Rewrite each of the rows below, substituting "Which spot should I click to" for "Where should I click to" wherever it occurs and leaving everything else as it is. Omit the pictures from your answer.

********

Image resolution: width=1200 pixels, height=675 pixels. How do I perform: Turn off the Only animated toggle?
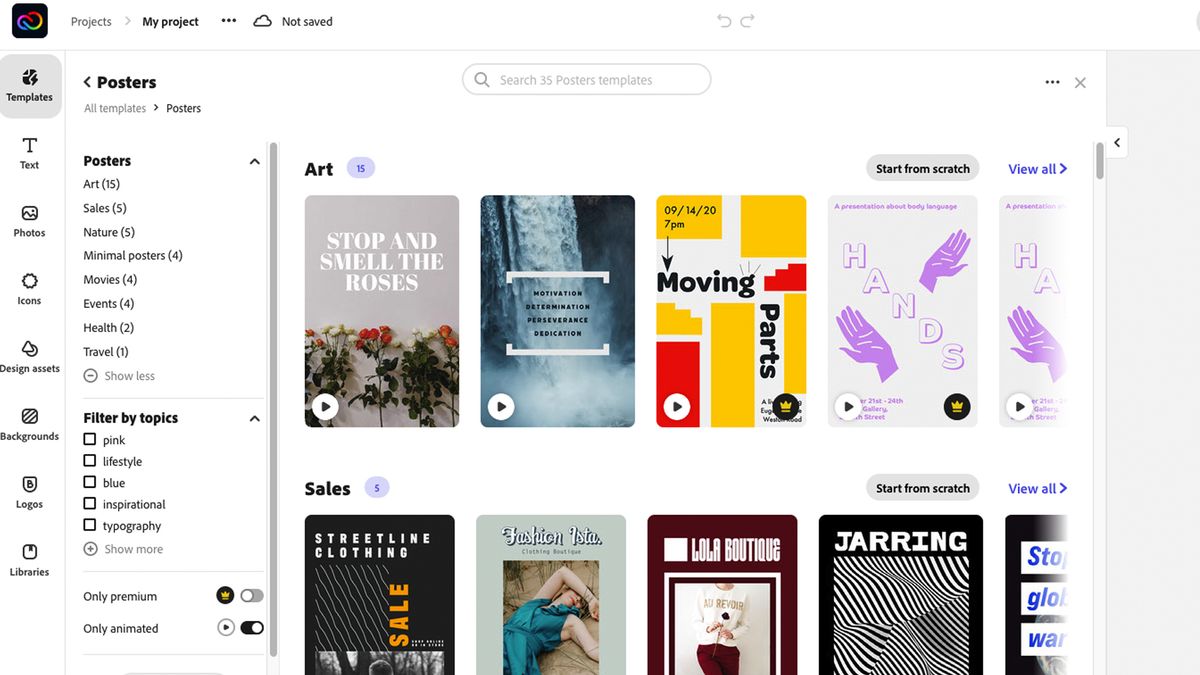coord(251,627)
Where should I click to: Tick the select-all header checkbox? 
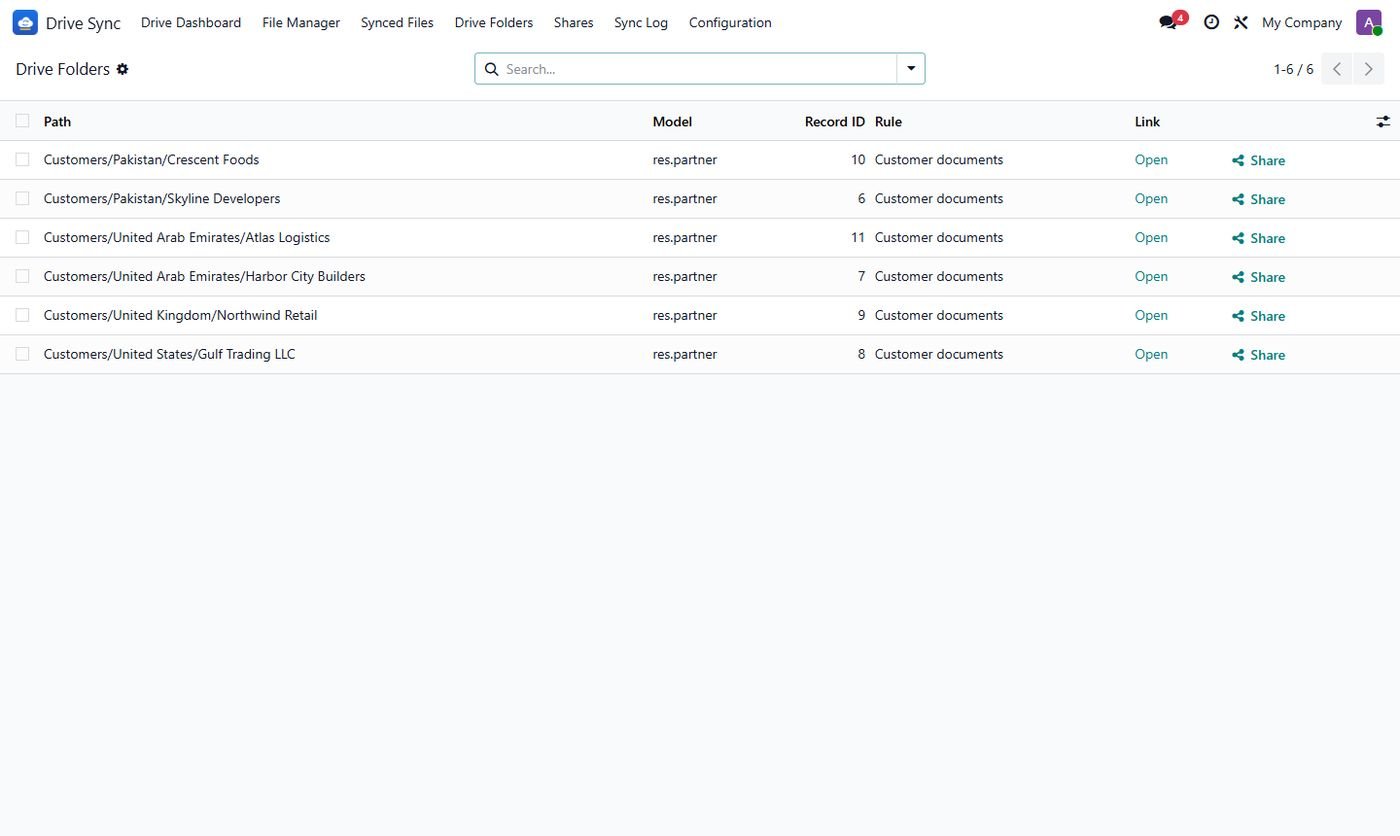coord(22,121)
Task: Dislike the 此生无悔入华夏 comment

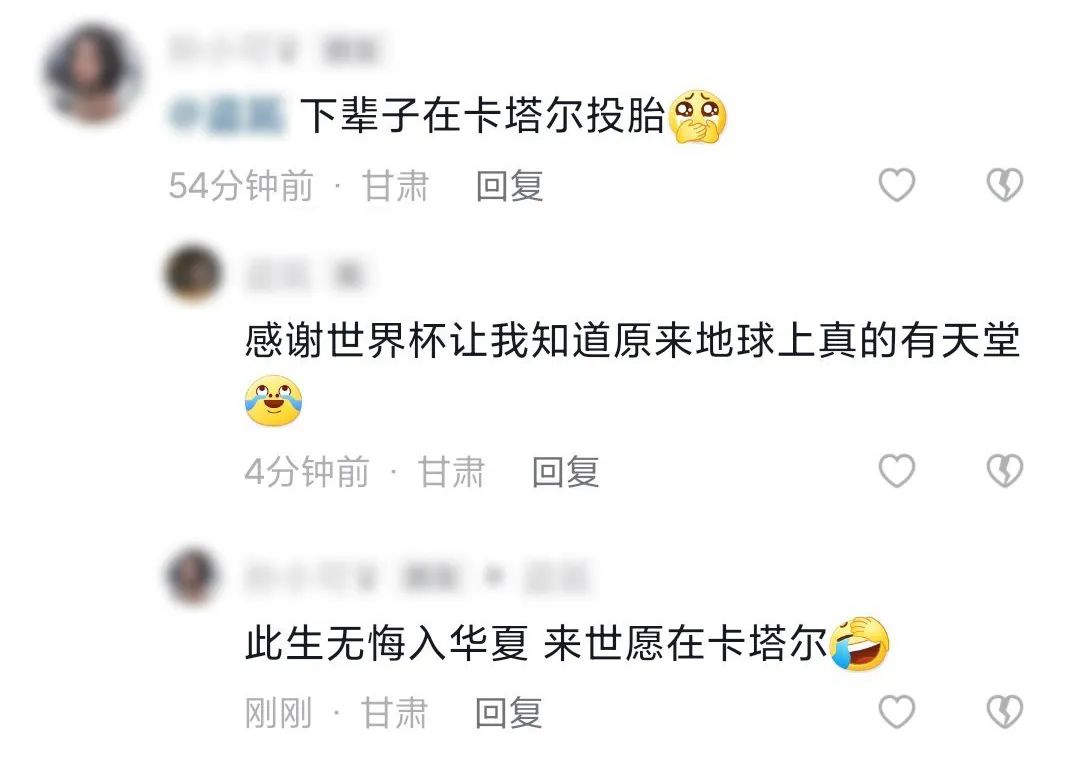Action: coord(1005,712)
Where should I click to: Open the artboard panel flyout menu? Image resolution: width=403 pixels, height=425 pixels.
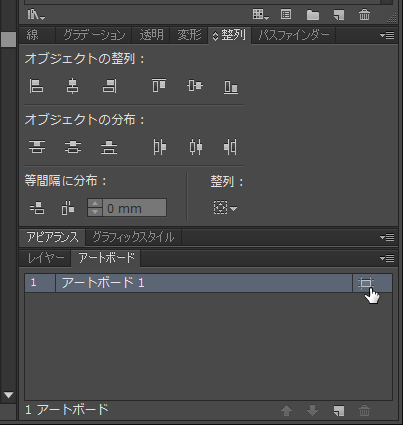point(387,258)
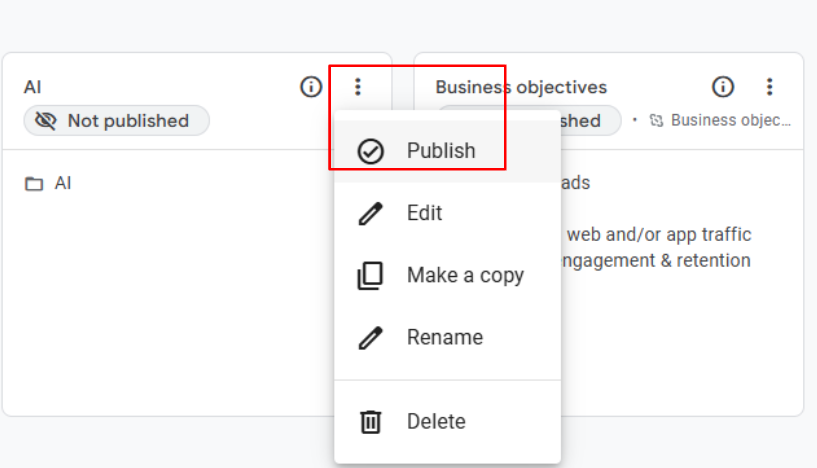Viewport: 817px width, 468px height.
Task: Click the Not published status chip text
Action: point(127,121)
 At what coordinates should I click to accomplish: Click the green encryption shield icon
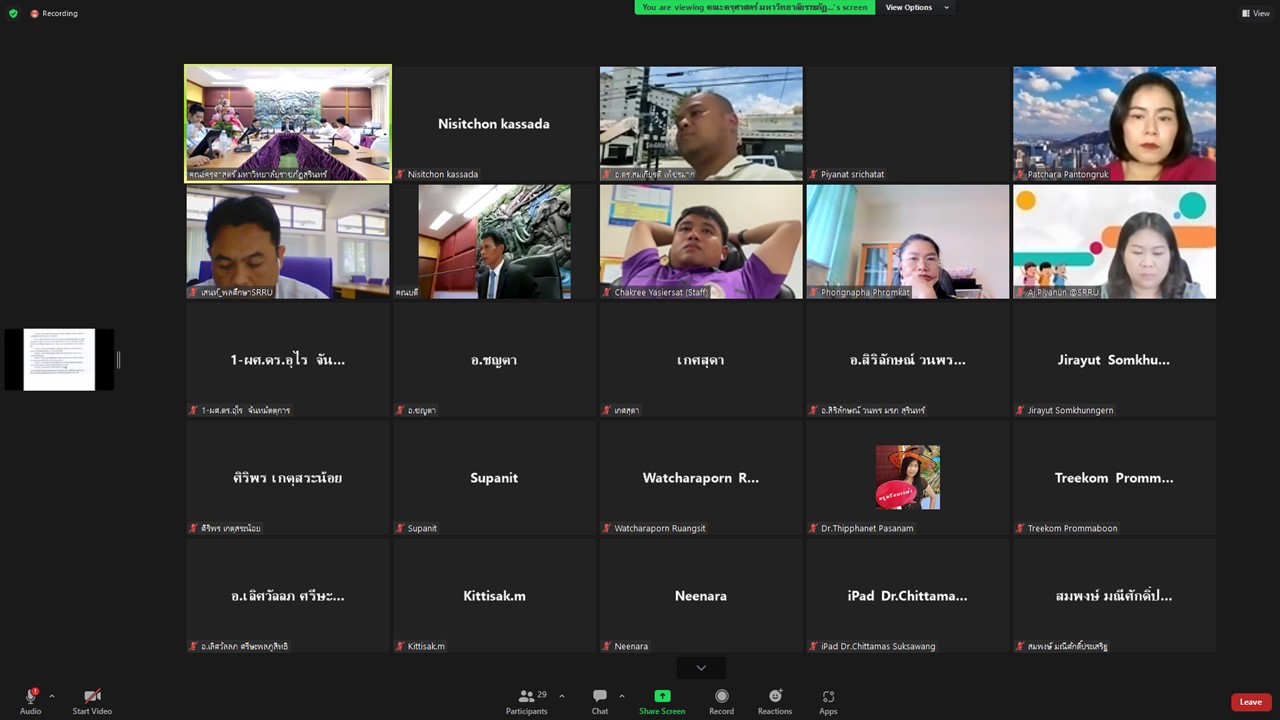tap(13, 13)
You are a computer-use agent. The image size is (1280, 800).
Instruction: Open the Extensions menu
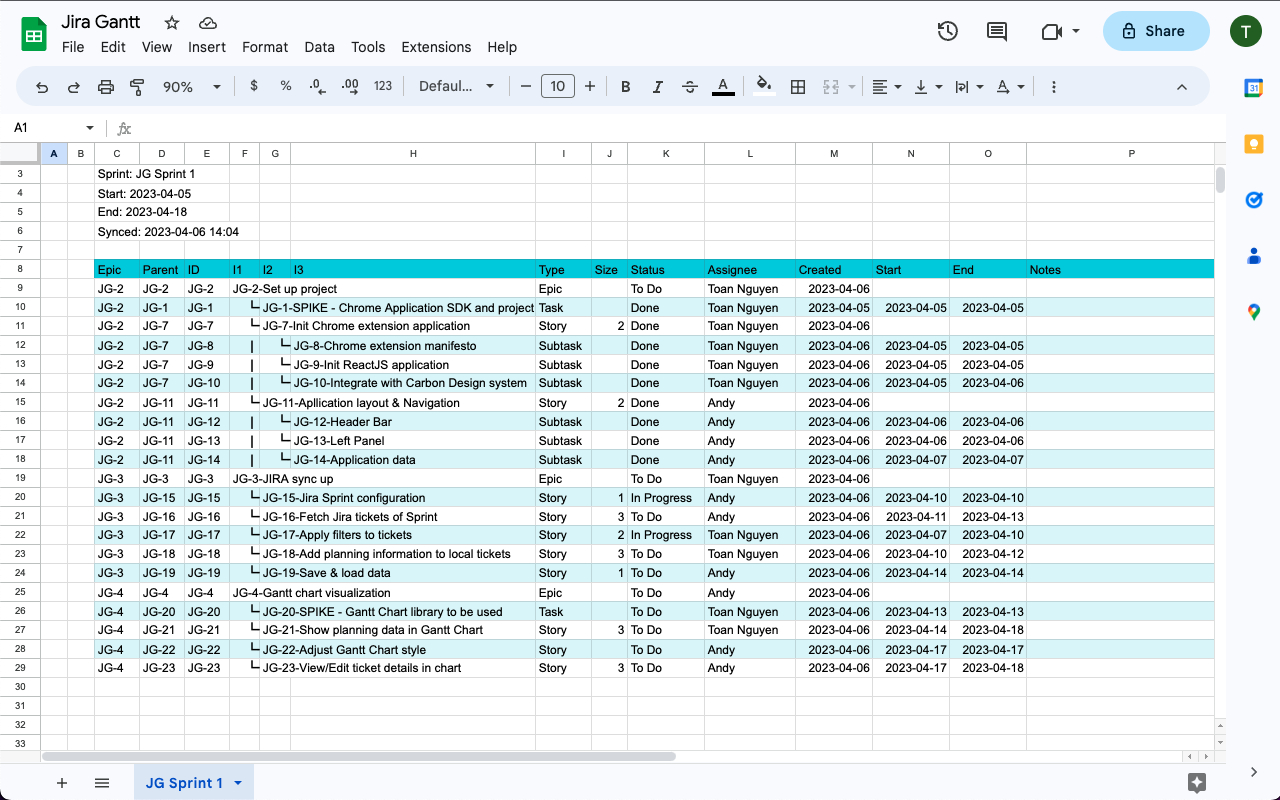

********

## COMPLETE ANSWER
Image resolution: width=1200 pixels, height=675 pixels. How do I perform: Turn off the Only animated toggle?
coord(251,627)
Which spot should I click to: Tick the select-all header checkbox? 
coord(22,121)
Task: Dislike the 此生无悔入华夏 comment

Action: coord(1005,712)
Which spot should I click to: Open the artboard panel flyout menu? Image resolution: width=403 pixels, height=425 pixels.
point(387,258)
Viewport: 817px width, 468px height.
Task: Click the Not published status chip text
Action: point(127,121)
 At what coordinates should I click to accomplish: Click the green encryption shield icon
tap(13, 13)
You are a computer-use agent. The image size is (1280, 800).
Instruction: Open the Extensions menu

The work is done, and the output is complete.